TASK PROMPT:
Write out the data that follows. Keep every character unchanged.

MATERIAL SUPPLIED:
+--

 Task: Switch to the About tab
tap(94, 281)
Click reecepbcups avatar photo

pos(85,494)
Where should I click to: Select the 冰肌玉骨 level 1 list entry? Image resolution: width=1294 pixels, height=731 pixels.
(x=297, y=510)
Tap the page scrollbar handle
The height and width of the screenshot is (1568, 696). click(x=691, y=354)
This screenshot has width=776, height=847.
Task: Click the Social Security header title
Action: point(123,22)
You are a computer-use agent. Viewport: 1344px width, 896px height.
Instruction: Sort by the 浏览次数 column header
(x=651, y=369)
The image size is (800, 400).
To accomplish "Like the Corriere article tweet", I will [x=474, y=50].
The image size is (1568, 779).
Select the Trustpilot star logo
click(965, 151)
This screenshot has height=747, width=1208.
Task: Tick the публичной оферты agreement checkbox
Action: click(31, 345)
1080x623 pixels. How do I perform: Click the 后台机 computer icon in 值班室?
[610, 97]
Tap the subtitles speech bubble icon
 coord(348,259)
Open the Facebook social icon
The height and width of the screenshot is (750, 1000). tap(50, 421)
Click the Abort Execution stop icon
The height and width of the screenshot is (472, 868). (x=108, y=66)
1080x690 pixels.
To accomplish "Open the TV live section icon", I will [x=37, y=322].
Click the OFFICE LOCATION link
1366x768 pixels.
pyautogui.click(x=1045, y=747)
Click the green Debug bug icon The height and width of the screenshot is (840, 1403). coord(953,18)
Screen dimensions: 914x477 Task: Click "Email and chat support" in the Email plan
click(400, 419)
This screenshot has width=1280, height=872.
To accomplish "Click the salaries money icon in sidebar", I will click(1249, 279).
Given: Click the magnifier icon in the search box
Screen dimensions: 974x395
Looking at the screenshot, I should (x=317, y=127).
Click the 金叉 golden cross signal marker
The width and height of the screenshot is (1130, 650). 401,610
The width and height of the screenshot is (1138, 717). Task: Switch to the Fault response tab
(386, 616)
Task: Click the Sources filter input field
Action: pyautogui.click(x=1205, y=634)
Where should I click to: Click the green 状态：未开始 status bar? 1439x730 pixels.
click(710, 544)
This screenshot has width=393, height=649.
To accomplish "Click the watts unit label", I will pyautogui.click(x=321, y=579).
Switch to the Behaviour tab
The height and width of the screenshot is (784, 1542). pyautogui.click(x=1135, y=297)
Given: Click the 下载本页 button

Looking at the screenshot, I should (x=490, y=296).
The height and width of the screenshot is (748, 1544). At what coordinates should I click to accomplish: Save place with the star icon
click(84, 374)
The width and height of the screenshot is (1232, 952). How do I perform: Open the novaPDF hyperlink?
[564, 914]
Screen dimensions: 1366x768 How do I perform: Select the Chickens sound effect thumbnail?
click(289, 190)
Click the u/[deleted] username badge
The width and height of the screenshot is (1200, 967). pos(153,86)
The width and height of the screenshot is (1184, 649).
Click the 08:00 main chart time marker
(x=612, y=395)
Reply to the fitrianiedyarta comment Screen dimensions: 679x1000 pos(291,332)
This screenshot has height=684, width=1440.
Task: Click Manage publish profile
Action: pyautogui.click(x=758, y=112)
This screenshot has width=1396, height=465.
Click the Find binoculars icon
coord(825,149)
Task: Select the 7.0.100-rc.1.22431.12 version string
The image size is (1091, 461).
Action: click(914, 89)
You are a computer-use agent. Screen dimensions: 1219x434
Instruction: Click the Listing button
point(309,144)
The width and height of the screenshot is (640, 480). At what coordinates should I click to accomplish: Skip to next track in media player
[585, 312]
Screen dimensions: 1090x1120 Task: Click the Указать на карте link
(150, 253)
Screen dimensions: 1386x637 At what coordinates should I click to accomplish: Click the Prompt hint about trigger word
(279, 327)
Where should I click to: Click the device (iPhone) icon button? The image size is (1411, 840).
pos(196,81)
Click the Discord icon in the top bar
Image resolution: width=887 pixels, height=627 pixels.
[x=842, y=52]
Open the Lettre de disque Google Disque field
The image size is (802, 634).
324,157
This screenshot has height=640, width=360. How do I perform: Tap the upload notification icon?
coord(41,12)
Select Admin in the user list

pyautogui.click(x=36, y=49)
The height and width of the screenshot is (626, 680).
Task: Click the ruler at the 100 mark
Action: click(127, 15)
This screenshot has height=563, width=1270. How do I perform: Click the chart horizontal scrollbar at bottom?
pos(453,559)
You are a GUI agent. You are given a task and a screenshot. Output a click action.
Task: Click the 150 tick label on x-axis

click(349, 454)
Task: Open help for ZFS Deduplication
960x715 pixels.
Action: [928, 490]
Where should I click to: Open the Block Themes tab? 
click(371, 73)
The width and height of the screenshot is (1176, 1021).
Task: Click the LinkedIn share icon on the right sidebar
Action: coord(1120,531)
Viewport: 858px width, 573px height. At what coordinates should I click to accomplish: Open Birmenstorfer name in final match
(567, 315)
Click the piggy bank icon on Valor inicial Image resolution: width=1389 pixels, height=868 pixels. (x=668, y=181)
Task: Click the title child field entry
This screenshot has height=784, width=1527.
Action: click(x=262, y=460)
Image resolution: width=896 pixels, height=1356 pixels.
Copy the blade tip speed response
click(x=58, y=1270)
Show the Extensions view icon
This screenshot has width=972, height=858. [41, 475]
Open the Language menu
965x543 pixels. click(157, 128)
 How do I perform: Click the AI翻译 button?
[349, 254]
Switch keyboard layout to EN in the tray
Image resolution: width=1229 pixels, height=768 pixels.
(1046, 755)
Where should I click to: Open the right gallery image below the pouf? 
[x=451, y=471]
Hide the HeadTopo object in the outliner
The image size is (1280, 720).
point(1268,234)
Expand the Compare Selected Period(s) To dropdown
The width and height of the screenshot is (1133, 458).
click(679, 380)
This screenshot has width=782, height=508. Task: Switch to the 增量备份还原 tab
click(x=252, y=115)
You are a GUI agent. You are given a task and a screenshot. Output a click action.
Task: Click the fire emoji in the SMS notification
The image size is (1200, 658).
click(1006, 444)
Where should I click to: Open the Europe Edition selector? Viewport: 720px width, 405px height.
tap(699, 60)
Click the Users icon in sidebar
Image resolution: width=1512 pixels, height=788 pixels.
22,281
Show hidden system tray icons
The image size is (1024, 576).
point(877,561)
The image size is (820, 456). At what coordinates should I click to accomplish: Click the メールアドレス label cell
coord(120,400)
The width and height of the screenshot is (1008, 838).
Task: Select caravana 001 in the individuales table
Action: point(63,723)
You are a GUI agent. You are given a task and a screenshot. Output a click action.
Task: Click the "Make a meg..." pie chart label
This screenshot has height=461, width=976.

+--

RESPONSE BOX:
 Task: Switch to the About tab
tap(94, 281)
Click reecepbcups avatar photo

pos(85,494)
Where should I click to: Select the 冰肌玉骨 level 1 list entry? Image resolution: width=1294 pixels, height=731 pixels.
(x=297, y=510)
Tap the page scrollbar handle
The height and width of the screenshot is (1568, 696). click(x=691, y=354)
This screenshot has width=776, height=847.
Task: Click the Social Security header title
Action: point(123,22)
You are a computer-use agent. Viewport: 1344px width, 896px height.
Instruction: Sort by the 浏览次数 column header
(x=651, y=369)
The image size is (800, 400).
To accomplish "Like the Corriere article tweet", I will [x=474, y=50].
The image size is (1568, 779).
Select the Trustpilot star logo
click(965, 151)
This screenshot has height=747, width=1208.
Task: Tick the публичной оферты agreement checkbox
Action: click(31, 345)
1080x623 pixels. How do I perform: Click the 后台机 computer icon in 值班室?
[610, 97]
Tap the subtitles speech bubble icon
 coord(348,259)
Open the Facebook social icon
The height and width of the screenshot is (750, 1000). tap(50, 421)
Click the Abort Execution stop icon
The height and width of the screenshot is (472, 868). (x=108, y=66)
1080x690 pixels.
To accomplish "Open the TV live section icon", I will [x=37, y=322].
Click the OFFICE LOCATION link
1366x768 pixels.
pyautogui.click(x=1045, y=747)
Click the green Debug bug icon The height and width of the screenshot is (840, 1403). coord(953,18)
Screen dimensions: 914x477 Task: Click "Email and chat support" in the Email plan
click(400, 419)
This screenshot has width=1280, height=872.
To accomplish "Click the salaries money icon in sidebar", I will click(1249, 279).
Given: Click the magnifier icon in the search box
Screen dimensions: 974x395
Looking at the screenshot, I should (x=317, y=127).
Click the 金叉 golden cross signal marker
The width and height of the screenshot is (1130, 650). 401,610
The width and height of the screenshot is (1138, 717). Task: Switch to the Fault response tab
(386, 616)
Task: Click the Sources filter input field
Action: pyautogui.click(x=1205, y=634)
Where should I click to: Click the green 状态：未开始 status bar? 1439x730 pixels.
click(710, 544)
This screenshot has width=393, height=649.
To accomplish "Click the watts unit label", I will pyautogui.click(x=321, y=579).
Switch to the Behaviour tab
The height and width of the screenshot is (784, 1542). pyautogui.click(x=1135, y=297)
Given: Click the 下载本页 button

Looking at the screenshot, I should (x=490, y=296).
The height and width of the screenshot is (748, 1544). At what coordinates should I click to accomplish: Save place with the star icon
click(84, 374)
The width and height of the screenshot is (1232, 952). How do I perform: Open the novaPDF hyperlink?
[564, 914]
Screen dimensions: 1366x768 How do I perform: Select the Chickens sound effect thumbnail?
click(289, 190)
Click the u/[deleted] username badge
The width and height of the screenshot is (1200, 967). pos(153,86)
The width and height of the screenshot is (1184, 649).
Click the 08:00 main chart time marker
(x=612, y=395)
Reply to the fitrianiedyarta comment Screen dimensions: 679x1000 pos(291,332)
This screenshot has height=684, width=1440.
Task: Click Manage publish profile
Action: pyautogui.click(x=758, y=112)
This screenshot has width=1396, height=465.
Click the Find binoculars icon
coord(825,149)
Task: Select the 7.0.100-rc.1.22431.12 version string
The image size is (1091, 461).
Action: click(914, 89)
You are a computer-use agent. Screen dimensions: 1219x434
Instruction: Click the Listing button
point(309,144)
The width and height of the screenshot is (640, 480). At what coordinates should I click to accomplish: Skip to next track in media player
[585, 312]
Screen dimensions: 1090x1120 Task: Click the Указать на карте link
(150, 253)
Screen dimensions: 1386x637 At what coordinates should I click to accomplish: Click the Prompt hint about trigger word
(279, 327)
Where should I click to: Click the device (iPhone) icon button? The image size is (1411, 840).
pos(196,81)
Click the Discord icon in the top bar
Image resolution: width=887 pixels, height=627 pixels.
[x=842, y=52]
Open the Lettre de disque Google Disque field
The image size is (802, 634).
324,157
This screenshot has height=640, width=360. How do I perform: Tap the upload notification icon?
coord(41,12)
Select Admin in the user list

pyautogui.click(x=36, y=49)
The height and width of the screenshot is (626, 680).
Task: Click the ruler at the 100 mark
Action: click(127, 15)
This screenshot has height=563, width=1270. How do I perform: Click the chart horizontal scrollbar at bottom?
pos(453,559)
You are a GUI agent. You are given a task and a screenshot. Output a click action.
Task: Click the 150 tick label on x-axis

click(349, 454)
Task: Open help for ZFS Deduplication
960x715 pixels.
Action: [928, 490]
Where should I click to: Open the Block Themes tab? 
click(371, 73)
The width and height of the screenshot is (1176, 1021).
Task: Click the LinkedIn share icon on the right sidebar
Action: coord(1120,531)
Viewport: 858px width, 573px height. At what coordinates should I click to accomplish: Open Birmenstorfer name in final match
(567, 315)
Click the piggy bank icon on Valor inicial Image resolution: width=1389 pixels, height=868 pixels. (x=668, y=181)
Task: Click the title child field entry
This screenshot has height=784, width=1527.
Action: click(x=262, y=460)
Image resolution: width=896 pixels, height=1356 pixels.
Copy the blade tip speed response
click(x=58, y=1270)
Show the Extensions view icon
This screenshot has width=972, height=858. [41, 475]
Open the Language menu
965x543 pixels. click(157, 128)
 How do I perform: Click the AI翻译 button?
[349, 254]
Switch keyboard layout to EN in the tray
Image resolution: width=1229 pixels, height=768 pixels.
(1046, 755)
Where should I click to: Open the right gallery image below the pouf? 
[x=451, y=471]
Hide the HeadTopo object in the outliner
The image size is (1280, 720).
point(1268,234)
Expand the Compare Selected Period(s) To dropdown
The width and height of the screenshot is (1133, 458).
click(679, 380)
This screenshot has width=782, height=508. Task: Switch to the 增量备份还原 tab
click(x=252, y=115)
You are a GUI agent. You are given a task and a screenshot. Output a click action.
Task: Click the fire emoji in the SMS notification
The image size is (1200, 658).
click(1006, 444)
Where should I click to: Open the Europe Edition selector? Viewport: 720px width, 405px height.
tap(699, 60)
Click the Users icon in sidebar
Image resolution: width=1512 pixels, height=788 pixels.
22,281
Show hidden system tray icons
The image size is (1024, 576).
point(877,561)
The image size is (820, 456). At what coordinates should I click to accomplish: Click the メールアドレス label cell
coord(120,400)
The width and height of the screenshot is (1008, 838).
Task: Select caravana 001 in the individuales table
Action: point(63,723)
You are a GUI agent. You are given a task and a screenshot. Output a click action.
Task: Click the "Make a meg..." pie chart label
This screenshot has height=461, width=976.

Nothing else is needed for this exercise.